Compare to $$\p_x \delta(x) = \delta'(x) = -\frac{\delta(x)}{x}$$. It sorta seems like there might be some even further generalization of functions which could distinguish this derivative from $$0$$, since obviously $$x \delta(x)$$ is not, in fact, constant at $$x = 0$$. The derivative would be some distribution-like object which has the property that $$I'(x, dx) = \begin{cases} 1 & x + dx = 0 \\ 0 & \text{otherwise} \end{cases}$$ … which is weird.

$$I_x$$ also has this delta-function-like property:

$\int I_x \frac{f(x)}{x} dx = f(0)$

(in a “principal value” sense, of course) It seems natural to consider a whole family of these with any power, $$x^k \delta(x)$$. As we know, dividing $$\delta$$ by powers of $$x$$ like $$\delta^{(n)}(x)$$ produces derivatives: $$(\delta(x)/x )f(x) = -f'(0)$$. So I would guess that these positive-power $$x^n \delta(x)$$ functions produce… integrals? But normally (cf contour integration) integrals add up contributions from (a) boundaries and (b) poles (and really poles are a kind of boundary, topologically). These $$x^n \delta(x)$$ terms only add up the constributions from poles but do nothing at infinity. Maybe that’s because in some sense the $$x^{-n} \delta(x) \propto \delta^{(n)}(x)$$ terms are the ones that deal with poles at infinity?

I like this $$I_x$$ object. It seems fundamental. Maybe we should just write $$f(x) = I_x f$$ all the time.

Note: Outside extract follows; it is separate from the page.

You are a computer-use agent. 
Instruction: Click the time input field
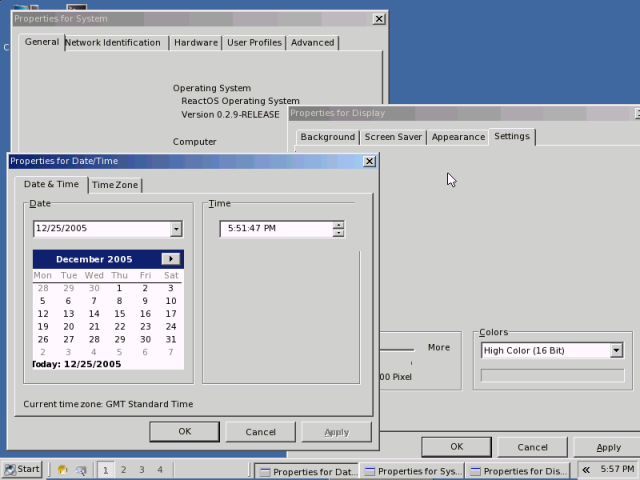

Things I want to remember but don’t have much to say about:

There is a thing called a Wavefront Set that comes from the subfield of “microlocal analysis”. It allows ‘characterizing’ singularities in a way that, for instance, would extract which dimensions a delta function product like $$\delta(x) \delta(y)$$ is acting in.

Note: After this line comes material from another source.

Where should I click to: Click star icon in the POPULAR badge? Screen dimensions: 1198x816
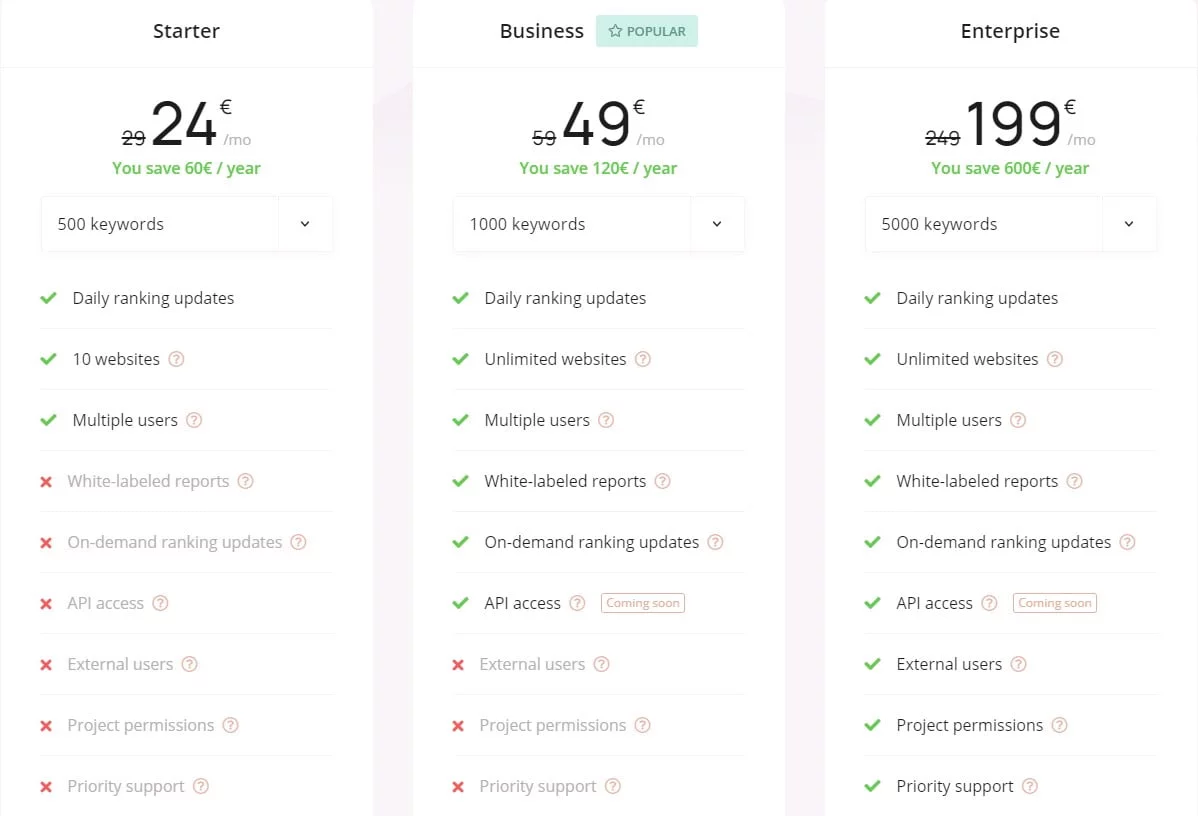coord(615,32)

Among other things, the Wavefront Set allows you to say when multiplying distributions together is well-behaved: as I understand it, they have to not have singularities “in the same directions”. $$\delta(x) \delta(x)$$, for instance, is not allowed. (I bet $$(x \delta)^2$$ is, though.) Here’s a nice paper on the subject.

There are further generalizations of functions called hyperfunctions, which are instead defined in terms of “the difference of two holomorphic functions on a line” (which can be e.g. a pole at the origin). Gut reaction: relies on complex analysis, which sounds annoying.

A current is a differential-form distribution on a manifold. Some day I’m going to have to learn about those, but for now, nah, I’m good.

1. I haven’t closely checked these equations, although I mean to do so eventually. There might be missing coefficients or something. When I worked this out in a previous article I only did so for $$n=1$$.

2. This paper also has something interesting, if not entirely comprehensible, things to say about the existence of forward- and backwards- time propagators in QFT wave equation solutions.